That’s Noah or NOAA? The National Weather service has a feature specifically to address the particular issues related to weather and ground or oceanic waters, called The National Oceanic Atmospheric Administration. This group keeps an eye on waters on the ground that may threaten the public. http://www.noaawatch.gov/floods.php has a listing of current at risk areas, and it looks a good bit like the Doppler map does for storms.
The two versions of flooding that most likely effect Oklahoman http://www.noaawatch.gov/themes/flooding.php
Flash floods: Flash floods are typically caused by short, intense rainfall over areas as small as a city to larger than a state. Flash flooding risks can occur well away from rivers and streams. Water pools in low spots such as underpasses and basements because rain falls faster than the ground can absorb it. Year in and year out, flash floods take more lives than any other type of flooding – most flood fatalities involve motorists. The cumulative effect of widespread, prolonged flash flooding can lead to flooding of smaller streams and, if enough rain falls, major river systems.

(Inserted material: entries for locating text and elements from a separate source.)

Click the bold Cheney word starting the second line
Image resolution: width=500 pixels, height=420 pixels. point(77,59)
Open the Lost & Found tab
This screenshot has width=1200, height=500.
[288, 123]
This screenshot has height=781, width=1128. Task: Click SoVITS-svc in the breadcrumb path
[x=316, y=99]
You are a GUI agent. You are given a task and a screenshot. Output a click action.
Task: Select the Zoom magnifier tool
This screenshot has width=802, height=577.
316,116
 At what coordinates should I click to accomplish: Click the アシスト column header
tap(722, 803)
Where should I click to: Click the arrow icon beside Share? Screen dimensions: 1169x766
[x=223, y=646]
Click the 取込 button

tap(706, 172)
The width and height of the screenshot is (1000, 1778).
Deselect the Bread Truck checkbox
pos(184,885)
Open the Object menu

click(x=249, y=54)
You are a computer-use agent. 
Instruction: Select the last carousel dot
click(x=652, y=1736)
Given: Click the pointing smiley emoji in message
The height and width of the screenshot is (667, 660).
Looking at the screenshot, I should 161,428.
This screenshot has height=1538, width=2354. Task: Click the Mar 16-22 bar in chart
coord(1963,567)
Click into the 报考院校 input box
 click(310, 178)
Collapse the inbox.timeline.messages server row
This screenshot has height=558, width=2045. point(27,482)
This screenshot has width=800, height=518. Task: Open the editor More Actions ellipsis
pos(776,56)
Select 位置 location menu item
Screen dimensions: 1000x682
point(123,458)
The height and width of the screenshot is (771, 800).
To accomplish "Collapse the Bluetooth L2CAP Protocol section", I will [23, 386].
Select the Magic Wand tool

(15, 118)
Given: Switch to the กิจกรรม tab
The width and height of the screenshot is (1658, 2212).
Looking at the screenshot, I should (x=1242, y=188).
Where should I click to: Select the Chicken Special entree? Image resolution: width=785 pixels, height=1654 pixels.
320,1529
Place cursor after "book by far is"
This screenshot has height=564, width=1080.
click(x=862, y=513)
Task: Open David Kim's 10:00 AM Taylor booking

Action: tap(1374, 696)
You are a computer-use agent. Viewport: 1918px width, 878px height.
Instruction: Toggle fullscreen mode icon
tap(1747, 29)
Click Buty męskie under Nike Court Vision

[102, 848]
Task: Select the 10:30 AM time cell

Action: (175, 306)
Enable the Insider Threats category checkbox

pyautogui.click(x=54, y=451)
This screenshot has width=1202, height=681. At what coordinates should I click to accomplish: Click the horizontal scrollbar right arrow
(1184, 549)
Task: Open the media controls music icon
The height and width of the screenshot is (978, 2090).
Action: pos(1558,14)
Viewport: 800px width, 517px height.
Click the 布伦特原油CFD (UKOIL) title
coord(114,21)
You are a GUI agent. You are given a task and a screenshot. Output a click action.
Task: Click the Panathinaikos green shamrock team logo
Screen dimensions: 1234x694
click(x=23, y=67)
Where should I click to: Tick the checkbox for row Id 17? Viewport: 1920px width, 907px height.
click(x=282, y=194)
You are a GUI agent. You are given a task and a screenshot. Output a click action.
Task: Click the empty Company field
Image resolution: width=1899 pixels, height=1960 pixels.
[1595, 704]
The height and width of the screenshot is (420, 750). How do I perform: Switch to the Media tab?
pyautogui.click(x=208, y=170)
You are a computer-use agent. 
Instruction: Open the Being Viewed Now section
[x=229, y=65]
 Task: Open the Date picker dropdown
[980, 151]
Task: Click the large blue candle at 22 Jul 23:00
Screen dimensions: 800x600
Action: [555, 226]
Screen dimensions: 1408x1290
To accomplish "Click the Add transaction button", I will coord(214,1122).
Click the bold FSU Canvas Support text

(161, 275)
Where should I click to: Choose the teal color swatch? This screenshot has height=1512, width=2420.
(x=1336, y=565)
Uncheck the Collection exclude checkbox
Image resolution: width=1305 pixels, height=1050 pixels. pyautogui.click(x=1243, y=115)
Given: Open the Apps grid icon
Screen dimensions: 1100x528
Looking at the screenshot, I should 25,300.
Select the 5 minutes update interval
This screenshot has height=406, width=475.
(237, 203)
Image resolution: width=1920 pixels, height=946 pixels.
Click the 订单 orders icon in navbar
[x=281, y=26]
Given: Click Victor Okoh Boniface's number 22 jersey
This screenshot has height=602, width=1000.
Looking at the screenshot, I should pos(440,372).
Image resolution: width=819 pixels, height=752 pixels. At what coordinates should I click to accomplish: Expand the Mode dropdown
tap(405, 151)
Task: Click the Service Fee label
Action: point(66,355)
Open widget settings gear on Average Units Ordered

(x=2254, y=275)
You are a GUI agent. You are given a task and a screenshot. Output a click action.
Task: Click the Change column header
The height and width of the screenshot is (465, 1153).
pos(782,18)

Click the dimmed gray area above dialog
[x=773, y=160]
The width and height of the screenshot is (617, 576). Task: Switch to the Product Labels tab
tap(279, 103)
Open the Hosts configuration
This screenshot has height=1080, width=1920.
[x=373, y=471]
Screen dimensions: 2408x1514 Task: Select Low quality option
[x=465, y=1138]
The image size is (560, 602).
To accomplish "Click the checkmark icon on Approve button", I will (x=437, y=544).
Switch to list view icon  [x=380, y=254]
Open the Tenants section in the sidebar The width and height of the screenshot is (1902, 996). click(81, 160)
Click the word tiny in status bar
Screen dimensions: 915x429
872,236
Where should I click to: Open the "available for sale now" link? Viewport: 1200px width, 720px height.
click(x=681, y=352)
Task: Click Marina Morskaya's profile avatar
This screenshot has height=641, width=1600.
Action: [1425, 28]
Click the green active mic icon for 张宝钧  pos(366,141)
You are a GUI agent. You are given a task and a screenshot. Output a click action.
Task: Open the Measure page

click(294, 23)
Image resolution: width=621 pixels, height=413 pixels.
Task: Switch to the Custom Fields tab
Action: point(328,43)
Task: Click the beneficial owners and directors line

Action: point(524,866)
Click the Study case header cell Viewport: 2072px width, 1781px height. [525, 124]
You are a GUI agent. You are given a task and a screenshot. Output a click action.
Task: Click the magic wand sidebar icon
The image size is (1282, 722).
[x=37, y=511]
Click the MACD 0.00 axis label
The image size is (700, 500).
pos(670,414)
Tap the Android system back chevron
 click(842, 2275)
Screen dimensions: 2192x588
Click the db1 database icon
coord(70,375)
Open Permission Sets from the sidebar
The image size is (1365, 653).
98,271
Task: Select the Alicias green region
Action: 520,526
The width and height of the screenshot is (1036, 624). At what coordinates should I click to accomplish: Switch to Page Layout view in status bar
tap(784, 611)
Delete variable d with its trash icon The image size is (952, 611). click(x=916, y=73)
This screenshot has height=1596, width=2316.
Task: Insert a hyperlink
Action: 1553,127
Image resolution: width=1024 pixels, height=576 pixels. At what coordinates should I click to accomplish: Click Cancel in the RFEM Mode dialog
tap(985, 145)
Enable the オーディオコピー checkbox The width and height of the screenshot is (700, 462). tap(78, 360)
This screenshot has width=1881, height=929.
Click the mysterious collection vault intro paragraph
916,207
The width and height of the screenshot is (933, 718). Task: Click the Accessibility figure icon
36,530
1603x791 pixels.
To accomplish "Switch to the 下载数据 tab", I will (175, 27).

Riverine flooding: When runoff from widespread rain events flows into rivers and streams faster than the water moves downstream, excess water causes flooding along these waterways. Once a river reaches flood stage, flood severity categories are used by the NWS to communicate the expected flood impact.
People who live near coastal areas are more likely to have specific mass community plans to deal with a flood. http://www.floodsmart.gov/toolkits/spanish/downloads/english/flood-prepa… FEMA suggests that things like buying flood insurance for property and personal items is a great start. The pamphlet identifies some other steps to take.
Here is a family handout for flood education. http://www.nws.noaa.gov/om/brochures/owlie/Owlie-floods.pdf
Probably the most common advice is to a) watch the weather reports for flash flooding conditions this would include brief heavy rains. b) do not drive into standing or moving water c) learn which streets might be inclined to flood in your area, and avoid using those streets when there is a possibility of slow or poor drainage d) develop a safety plan or move yourself/family from a low lying area if you have experienced flooding in the past and flood conditions are announced.
Many people consider Oklahoma tornadoes to be a big problem, but the presence and frequency of flooding is actually greater than most think. Be alert, drive safe, keep tuned to local weather.